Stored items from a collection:

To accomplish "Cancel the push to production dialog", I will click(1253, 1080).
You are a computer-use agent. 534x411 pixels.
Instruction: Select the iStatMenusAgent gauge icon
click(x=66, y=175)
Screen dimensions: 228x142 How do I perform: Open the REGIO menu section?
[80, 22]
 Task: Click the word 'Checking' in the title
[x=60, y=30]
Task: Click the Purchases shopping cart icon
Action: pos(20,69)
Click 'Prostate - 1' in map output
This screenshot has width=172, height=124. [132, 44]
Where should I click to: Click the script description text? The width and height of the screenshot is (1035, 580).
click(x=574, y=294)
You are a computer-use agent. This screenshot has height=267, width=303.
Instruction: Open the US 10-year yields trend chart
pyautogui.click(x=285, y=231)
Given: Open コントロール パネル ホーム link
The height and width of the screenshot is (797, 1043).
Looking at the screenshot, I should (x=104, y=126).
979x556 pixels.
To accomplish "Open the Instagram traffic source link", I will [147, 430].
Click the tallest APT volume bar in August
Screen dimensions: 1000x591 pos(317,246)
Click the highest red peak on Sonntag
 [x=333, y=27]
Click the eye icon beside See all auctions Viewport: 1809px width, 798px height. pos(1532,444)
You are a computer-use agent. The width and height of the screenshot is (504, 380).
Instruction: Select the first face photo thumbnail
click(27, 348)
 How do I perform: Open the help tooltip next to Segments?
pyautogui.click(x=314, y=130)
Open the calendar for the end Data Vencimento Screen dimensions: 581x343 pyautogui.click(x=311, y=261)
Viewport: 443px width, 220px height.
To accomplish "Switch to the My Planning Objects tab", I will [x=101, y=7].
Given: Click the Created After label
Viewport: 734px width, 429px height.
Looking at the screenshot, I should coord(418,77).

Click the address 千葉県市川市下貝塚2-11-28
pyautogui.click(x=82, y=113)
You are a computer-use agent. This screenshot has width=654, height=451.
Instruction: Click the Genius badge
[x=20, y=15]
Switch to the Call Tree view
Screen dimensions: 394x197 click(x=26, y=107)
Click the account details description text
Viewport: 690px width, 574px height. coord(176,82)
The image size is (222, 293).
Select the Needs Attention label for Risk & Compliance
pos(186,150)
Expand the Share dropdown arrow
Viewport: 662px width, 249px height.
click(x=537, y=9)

_Exercise description_.
Go through the records and set every one down exactly.

_Written solution_.
To accomplish "Cancel the push to production dialog", I will click(1253, 1080).
You are a computer-use agent. 534x411 pixels.
Instruction: Select the iStatMenusAgent gauge icon
click(x=66, y=175)
Screen dimensions: 228x142 How do I perform: Open the REGIO menu section?
[80, 22]
 Task: Click the word 'Checking' in the title
[x=60, y=30]
Task: Click the Purchases shopping cart icon
Action: pos(20,69)
Click 'Prostate - 1' in map output
This screenshot has width=172, height=124. [132, 44]
Where should I click to: Click the script description text? The width and height of the screenshot is (1035, 580).
click(x=574, y=294)
You are a computer-use agent. This screenshot has height=267, width=303.
Instruction: Open the US 10-year yields trend chart
pyautogui.click(x=285, y=231)
Given: Open コントロール パネル ホーム link
The height and width of the screenshot is (797, 1043).
Looking at the screenshot, I should (x=104, y=126).
979x556 pixels.
To accomplish "Open the Instagram traffic source link", I will [147, 430].
Click the tallest APT volume bar in August
Screen dimensions: 1000x591 pos(317,246)
Click the highest red peak on Sonntag
 [x=333, y=27]
Click the eye icon beside See all auctions Viewport: 1809px width, 798px height. pos(1532,444)
You are a computer-use agent. The width and height of the screenshot is (504, 380).
Instruction: Select the first face photo thumbnail
click(27, 348)
 How do I perform: Open the help tooltip next to Segments?
pyautogui.click(x=314, y=130)
Open the calendar for the end Data Vencimento Screen dimensions: 581x343 pyautogui.click(x=311, y=261)
Viewport: 443px width, 220px height.
To accomplish "Switch to the My Planning Objects tab", I will [x=101, y=7].
Given: Click the Created After label
Viewport: 734px width, 429px height.
Looking at the screenshot, I should coord(418,77).

Click the address 千葉県市川市下貝塚2-11-28
pyautogui.click(x=82, y=113)
You are a computer-use agent. This screenshot has width=654, height=451.
Instruction: Click the Genius badge
[x=20, y=15]
Switch to the Call Tree view
Screen dimensions: 394x197 click(x=26, y=107)
Click the account details description text
Viewport: 690px width, 574px height. coord(176,82)
The image size is (222, 293).
Select the Needs Attention label for Risk & Compliance
pos(186,150)
Expand the Share dropdown arrow
Viewport: 662px width, 249px height.
click(x=537, y=9)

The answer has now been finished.